Seu livro defende que tudo o que se faz em termos de políticas públicas, das taxas de juros aos subsídios para as empresas, passando por programas sociais, deve ser pensando no sentido do combate à desigualdade. Como isso pode ser feito?
Respondo com uma outra pergunta, uma brincadeira: você está me perguntando como eu faço para transformar o Brasil em uma Dinamarca em termos de desigualdade.
Eu pergunto como é que eu faço para transformar o Brasil em uma Dinamarca em termos de PIB per capita. E a resposta para as duas questões eu não sei, não conheço ninguém que tenha qualquer noção de fato sobre como isso pode ser feito na prática.
Não é um problema simples combater a desigualdade ou fazer o Brasil crescer. Vai exigir um esforço gigantesco, custar muito caro e consumir um capital político imenso, porque isso, no fundo, implica em enfrentar diretamente os conflitos distributivos e grupos inteiros vão resistir pesadamente a isso, no campo da política e da economia, em tudo aquilo que puderem, porque os grupos sempre defendem seus interesses.
Uma sociedade mais igualitária é necessariamente melhor?
O que justifica a desigualdade? Vem de uma situação justa, porque há pessoas se esforçando mais do que as outras? Essa seria a resposta para a desigualdade racial no Brasil? Ou isso vem de uma série de estruturas muito maiores que são injustas?
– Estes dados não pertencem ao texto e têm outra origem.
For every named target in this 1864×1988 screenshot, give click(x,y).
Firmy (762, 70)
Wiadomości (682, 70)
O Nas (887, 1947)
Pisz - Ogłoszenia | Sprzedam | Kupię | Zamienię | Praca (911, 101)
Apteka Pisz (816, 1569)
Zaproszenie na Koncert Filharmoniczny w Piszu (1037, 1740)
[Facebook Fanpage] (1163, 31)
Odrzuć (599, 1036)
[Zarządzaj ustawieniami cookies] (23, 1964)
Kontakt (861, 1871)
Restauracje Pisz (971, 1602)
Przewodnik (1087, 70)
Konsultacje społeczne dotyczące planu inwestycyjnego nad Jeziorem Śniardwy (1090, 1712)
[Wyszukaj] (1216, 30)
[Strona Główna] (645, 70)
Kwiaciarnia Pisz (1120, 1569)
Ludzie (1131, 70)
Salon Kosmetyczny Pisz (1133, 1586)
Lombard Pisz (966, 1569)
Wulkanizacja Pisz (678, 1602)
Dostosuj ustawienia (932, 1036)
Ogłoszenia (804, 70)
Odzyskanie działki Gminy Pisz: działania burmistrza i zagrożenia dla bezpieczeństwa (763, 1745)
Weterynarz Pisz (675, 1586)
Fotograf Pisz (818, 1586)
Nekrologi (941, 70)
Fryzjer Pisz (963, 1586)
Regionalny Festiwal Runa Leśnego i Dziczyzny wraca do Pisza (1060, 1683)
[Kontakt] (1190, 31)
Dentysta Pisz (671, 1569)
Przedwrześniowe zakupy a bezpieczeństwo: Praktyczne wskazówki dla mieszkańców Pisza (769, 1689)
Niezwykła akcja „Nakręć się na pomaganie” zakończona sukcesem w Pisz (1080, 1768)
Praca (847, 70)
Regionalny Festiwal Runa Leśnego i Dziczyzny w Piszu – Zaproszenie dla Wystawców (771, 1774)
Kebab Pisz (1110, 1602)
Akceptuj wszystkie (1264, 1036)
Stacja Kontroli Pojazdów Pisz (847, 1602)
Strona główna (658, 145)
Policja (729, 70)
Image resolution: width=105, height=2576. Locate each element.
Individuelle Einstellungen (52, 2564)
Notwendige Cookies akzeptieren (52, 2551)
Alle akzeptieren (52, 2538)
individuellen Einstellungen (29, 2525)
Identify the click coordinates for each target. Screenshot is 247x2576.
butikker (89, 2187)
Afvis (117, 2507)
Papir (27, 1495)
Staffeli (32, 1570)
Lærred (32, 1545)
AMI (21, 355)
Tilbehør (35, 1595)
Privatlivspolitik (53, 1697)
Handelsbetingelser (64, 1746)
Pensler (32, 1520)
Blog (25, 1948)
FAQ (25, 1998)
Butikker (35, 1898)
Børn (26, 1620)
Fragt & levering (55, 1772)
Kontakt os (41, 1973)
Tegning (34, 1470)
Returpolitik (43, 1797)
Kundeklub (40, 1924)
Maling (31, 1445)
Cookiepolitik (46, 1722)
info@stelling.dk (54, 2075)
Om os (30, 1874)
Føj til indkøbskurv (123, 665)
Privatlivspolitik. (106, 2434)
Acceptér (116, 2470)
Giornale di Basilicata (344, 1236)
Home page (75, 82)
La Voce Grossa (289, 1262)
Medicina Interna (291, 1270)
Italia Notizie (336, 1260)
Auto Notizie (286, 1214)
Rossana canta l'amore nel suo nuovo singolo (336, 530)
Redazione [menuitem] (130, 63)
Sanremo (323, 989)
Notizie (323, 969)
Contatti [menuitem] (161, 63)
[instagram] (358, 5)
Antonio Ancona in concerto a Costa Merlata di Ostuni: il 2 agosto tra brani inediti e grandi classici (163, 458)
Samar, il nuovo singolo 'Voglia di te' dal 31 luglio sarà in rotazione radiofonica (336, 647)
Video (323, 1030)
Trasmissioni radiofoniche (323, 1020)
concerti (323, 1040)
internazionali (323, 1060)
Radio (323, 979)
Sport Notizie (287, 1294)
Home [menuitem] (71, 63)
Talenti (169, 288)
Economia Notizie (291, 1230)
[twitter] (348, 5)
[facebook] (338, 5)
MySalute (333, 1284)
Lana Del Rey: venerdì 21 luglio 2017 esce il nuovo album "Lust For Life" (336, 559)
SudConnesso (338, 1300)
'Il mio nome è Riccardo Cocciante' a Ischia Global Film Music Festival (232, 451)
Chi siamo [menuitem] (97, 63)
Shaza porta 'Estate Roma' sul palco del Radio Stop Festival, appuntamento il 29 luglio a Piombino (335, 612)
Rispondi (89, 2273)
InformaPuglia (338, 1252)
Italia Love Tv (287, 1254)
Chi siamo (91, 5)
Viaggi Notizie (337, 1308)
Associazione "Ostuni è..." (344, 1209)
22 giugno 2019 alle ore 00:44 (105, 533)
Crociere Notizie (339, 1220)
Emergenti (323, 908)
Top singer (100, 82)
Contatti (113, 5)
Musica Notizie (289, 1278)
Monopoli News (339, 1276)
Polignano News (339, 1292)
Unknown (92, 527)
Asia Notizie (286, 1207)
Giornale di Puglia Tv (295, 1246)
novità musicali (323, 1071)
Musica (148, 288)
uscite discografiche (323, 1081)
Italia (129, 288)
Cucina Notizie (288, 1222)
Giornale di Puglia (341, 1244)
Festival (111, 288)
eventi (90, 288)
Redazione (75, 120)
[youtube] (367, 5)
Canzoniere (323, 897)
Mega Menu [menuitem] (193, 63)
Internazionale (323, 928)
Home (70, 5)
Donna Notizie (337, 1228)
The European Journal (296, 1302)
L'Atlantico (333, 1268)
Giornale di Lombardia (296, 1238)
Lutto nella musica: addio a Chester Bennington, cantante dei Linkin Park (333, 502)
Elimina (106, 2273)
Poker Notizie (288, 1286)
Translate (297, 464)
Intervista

Toda sociedade tem alguma desigualdade e alguma desigualdade é tolerável e pode ser até funcional.
Para você ter uma enfermeira trabalhando de madrugada no hospital, você tem de pagar a ela mais do que a que trabalha durante o dia. É uma desigualdade funcional, totalmente aceitável. O que não é aceitável é o nível de desigualdade do Brasil, que é difícil demais de justificar.
Uma sociedade mais igualitária é, muito provavelmente, mais justa.
Alguma microdesigualdade sempre vai existir e vai ser tolerável e aceitável. O que estamos discutindo não é isso: é o nível extremamente elevado da desigualdade na sociedade brasileira.
Uma das ideias centrais do livro é que não existe solução mágica para combater a desigualdade. Há esperança, então?
Há esperança, sim. Eu poderia argumentar que vai ser muito difícil o mundo manter o crescimento sob as restrições imensas que vão ser impostas pelas crises ambientais. A gente deve ter esperança? Sim. A gente vai enfrentar crises e dificuldades. Vai dar muito trabalho, vai levar muito tempo e haverá um preço político gigantesco. Digo isso para acabar com a ilusão das soluções fáceis, de que basta fazer uma reforma educacional ou tributar os ricos e a desigualdade vai diminuir. Não é só isso. A desigualdade está em tudo. E, portanto, dá muito trabalho mexer, tem de mexer muito.